Perhaps as a result of eating a bad batch of fish - being the only bird that dives down to a particular depth, they are the only species that would have been exposed to something that is found only there - many Brown Boobies have been washing up on shore and just sitting there, sick, waiting to die.

R hates this kind of thing. He has had to humanely dispatch a few creatures in the course of his career, and he just absolutely hates it. So he's tried to help the boobies by feeding them bits of fish, moving them to safer locations, and watching out for human and canine harassment.

For a bunch of well-educated people, we sure do find lots of ways to make booby jokes. R gets up in the mornings and announces that he's heading to the beach to watch the boobies. Where's R? Someone might ask. Oh, he's checking on the boobies. Several times, he's even grabbed brown boobies on the beach.

Beyond booby jokes, the birds' plight and R's ineffectual attempts to help are reminding me about the total futility of life. Like the video that shows all the tiny fish that get eaten by the school of medium size fish, only to be all swallowed up by a whale, what's really the point of any of it? Especially those parents trying to raise kids in an environment where simply reaching adulthood is an accomplishment and the primary parenting goal. (Immediately read There Are No Children Here by Alex Kotlowitz if you do not think this is a real thing. I'll wait.)

Like other middle-class parents, I have the luxury of assuming that Twelve will become a grownup in due time, and that she'll have the luxury of choosing an occupation, and that she'll have the luxury of assuming and expecting that her occupation will be fulfilling and rewarding. But why, though? What's the point? Without religious imperatives, there's a certain hedonism required to avoid going crazy when you realize that life is, fundamentally, totally meaningless. We may not be eaten by a whale in one gulp with a thousand others of our kind, but really all I'm doing with Twelve is grooming her to become a small fish-cog in the school-machine of capitalism, where she and the products of her labor will disappear into the gullet of whichever gargantuan corporation is allowed to collect it. 

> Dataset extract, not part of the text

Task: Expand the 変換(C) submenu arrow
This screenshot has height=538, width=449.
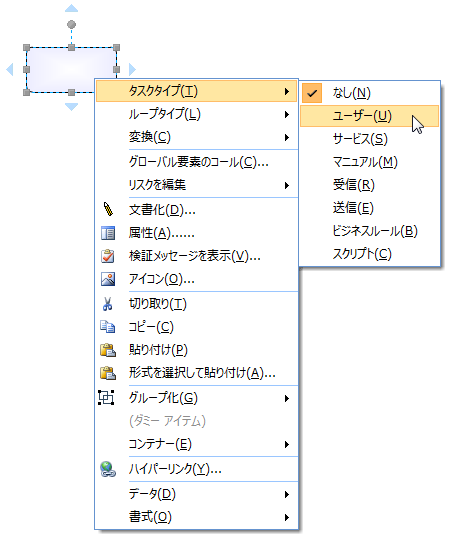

Sobering thought. Depressing, really. Maybe I should move with Twelve to Mexico and spend lots of time on the beach, just enjoying the sunshine and warm breeze. She'd hate the bugs, though, and there's no getting the sand completely off of anything. And it wouldn't be much fun without money.

It strikes me, sitting here on the beach, enjoying the sunshine and warm breeze, that it would be so much easier to be a part of a species or a culture with less emphasis on achievement. Here we are, encouraging Twelve to get better grades to build the good habits that will allow her to get good grades in high school so that she can go to the best possible university in order to get the job she wants, when - unless she's exceptionally fortunate - she'll just end up minting money for some corporation.

Then again, I strongly suspect that T will be perfectly happy doing that as long as she can buy a lot of consumer goods.

The tiny fish probably don't know any differently either.